Re: [PATCH v3 4/6] cxl/pci: Add RCH downstream port error logging

From: Terry Bowman
Date: Mon Apr 24 2023 - 14:39:18 EST


Hi Dan,

I added comments inline below.

On 4/17/23 19:06, Dan Williams wrote:
> Terry Bowman wrote:
>> RCH downstream port error logging is missing in the current CXL driver. The
>> missing AER and RAS error logging is needed for communicating driver error
>> details to userspace. Update the driver to include PCIe AER and CXL RAS
>> error logging.
>>
>> Add RCH downstream port error handling into the existing RCiEP handler.
>> The downstream port error handler is added to the RCiEP error handler
>> because the downstream port is implemented in a RCRB, is not PCI
>> enumerable, and as a result is not directly accessible to the PCI AER
>> root port driver. The AER root port driver calls the RCiEP handler for
>> handling RCD errors and RCH downstream port protocol errors.
>>
>> Update mem.c to include RAS and AER setup. This includes AER and RAS
>> capability discovery and mapping for later use in the error handler.
>>
>> Disable RCH downstream port's root port cmd interrupts.[1]
>>
>> Update existing RCiEP correctable and uncorrectable handlers to also call
>> the RCH handler. The RCH handler will read the RCH AER registers, check for
>> error severity, and if an error exists will log using an existing kernel
>> AER trace routine. The RCH handler will also log downstream port RAS errors
>> if they exist.
>
> I think this patch wants a lead in refactoring to move the existing
> probe of the CXL RAS capability into the cxl_port driver so that the RCH
> path and the VH path can be unified for register mapping and error
> handling invocation. I do not see a compelling rationale to have 2
> separate ways to map the RAS capability. The timing of when
> cxl_setup_ras() is called looks problematic relative to when the first
> error handler callback might happen.
>

With respect to timing, I see this works for probing AER and RAS. Will it
work for caching the mapped AER and RAS addresses? I ask because the mapped
AER and RAS addresses are stored in cxlds and cxlds is created in cxl_pci
and isn't necessarily available during RCH dport discovery. RCH dport is
discovered within cxl_acpi context (beginning from cxl_acpi_probe()). Also,
port.c code shows cxlds is not typically used.

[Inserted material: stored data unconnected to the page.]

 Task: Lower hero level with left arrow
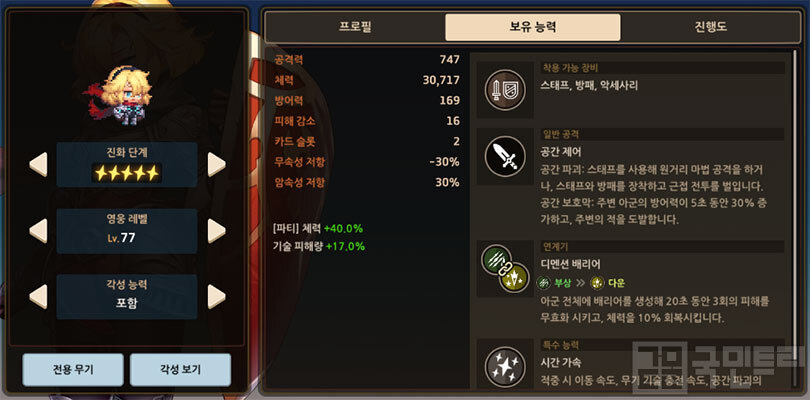coord(38,231)
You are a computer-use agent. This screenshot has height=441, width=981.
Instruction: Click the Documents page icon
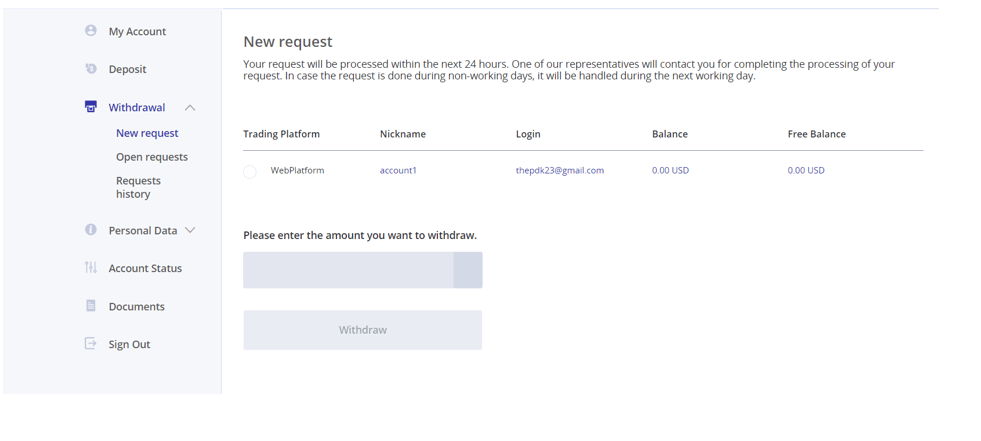pyautogui.click(x=91, y=305)
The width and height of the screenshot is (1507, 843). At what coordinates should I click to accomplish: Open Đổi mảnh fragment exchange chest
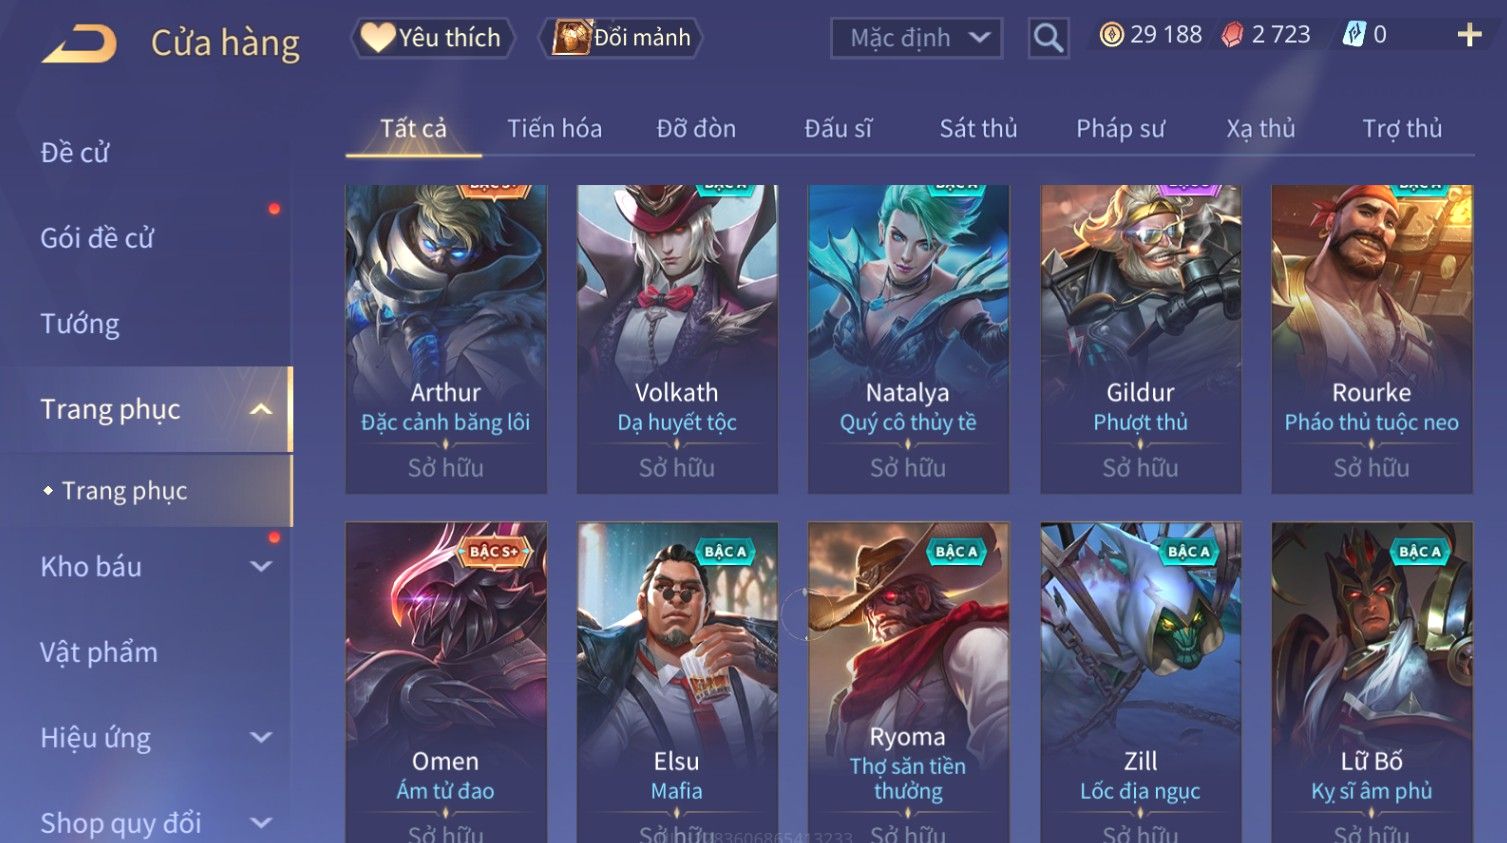[621, 38]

If you like I can change RCH RAS mapping to use cxl_map_component_regs()? This
was in cxl_rch_map_ras() to handle the RCH odd case for AER and RAS mapping.
The RAS can be moved out but RCH AER would still need to be mapped presumably still
in cxl_rch_map_ras().

> For example what happens when an error fires after cxl_pci has
> registered its error handlers, but before the component registers have
> been mapped out of the RCRB?
>

The RCiEP ISR would execute but the RCH AER and RAS would not be logged because
neither are mapped and are instead NULL. The AER and RAS register status would stay
resident and be logged in the next ISR entry.

> This implies the need for a callback for cxl_pci to notify the cxl_port
> driver of CXL errors to handle relative to a PCI AER event.

Along similar lines, could the RCH AER and RAS status be checked immediately after
mapping and logged if status is present?

Regards,
Terry